Ondertusschen had hij, met zijn pistool in de hand, de Koolbrug bereikt. Hij merkte op, dat in die straat nog slechts één winkel open was, en, ’t geen merkwaardig was, wel die van een pasteibakker. ’t Was een heerlijke gelegenheid om, vóór in het onbekende te gaan, nog een appeltaartje te eten. Gavroche bleef staan, betastte zijn zijden, zocht in zijn zakken, keerde ze om, vond er niets, geen enkelen sou en riep: Help! help!

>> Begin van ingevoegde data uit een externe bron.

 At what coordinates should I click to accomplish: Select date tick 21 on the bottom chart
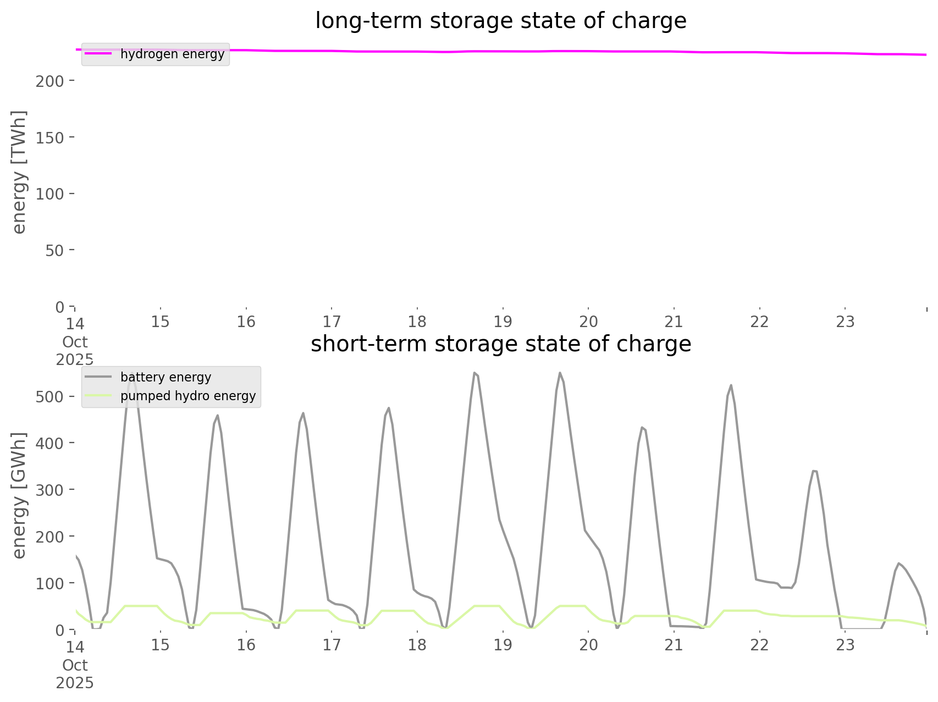pyautogui.click(x=674, y=645)
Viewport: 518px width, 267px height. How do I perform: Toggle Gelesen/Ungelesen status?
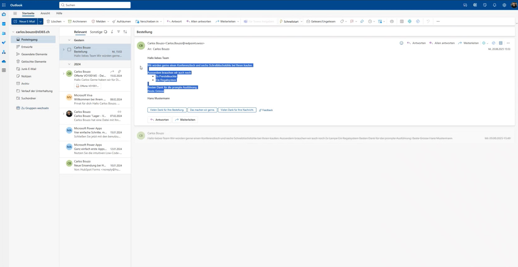[321, 22]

’t Valt hard zulk gebak te moeten missen.

Desniettemin zette Gavroche zijn weg voort.

Twee minuten later was hij in de straat St. Louis. Toen hij de straat van het koninklijk park doorging, voelde hij behoefte zich voor het onbereikbare appelgebak schadeloos te stellen, en gaf zich aan het onbeschrijfelijk genot over, op klaarlichten dag de schouwburgbiljetten af te scheuren.

Iets verder, toen hij een groep welgedane personen zag voorbijgaan, die hem als huiseigenaars voorkwamen, haalde hij de schouders op en spuwde hun dezen mondvol philosophische gal toe:

 

„Hoe vet zijn die renteniers! Zij mesten zich vet en zwelgen en brassen. Vraag eens wat zij met hun geld doen. Zij weten het niet. Zij eten, zooveel hun buik verdragen kan.”

4Des nachts kan men niets zien. – Des daags ziet men zeer goed. – De burger is vol angst voor apocrief geschrift. Houdt u altijd goed, al is ’t ook dat ge pijn in ’t lijf krijgt!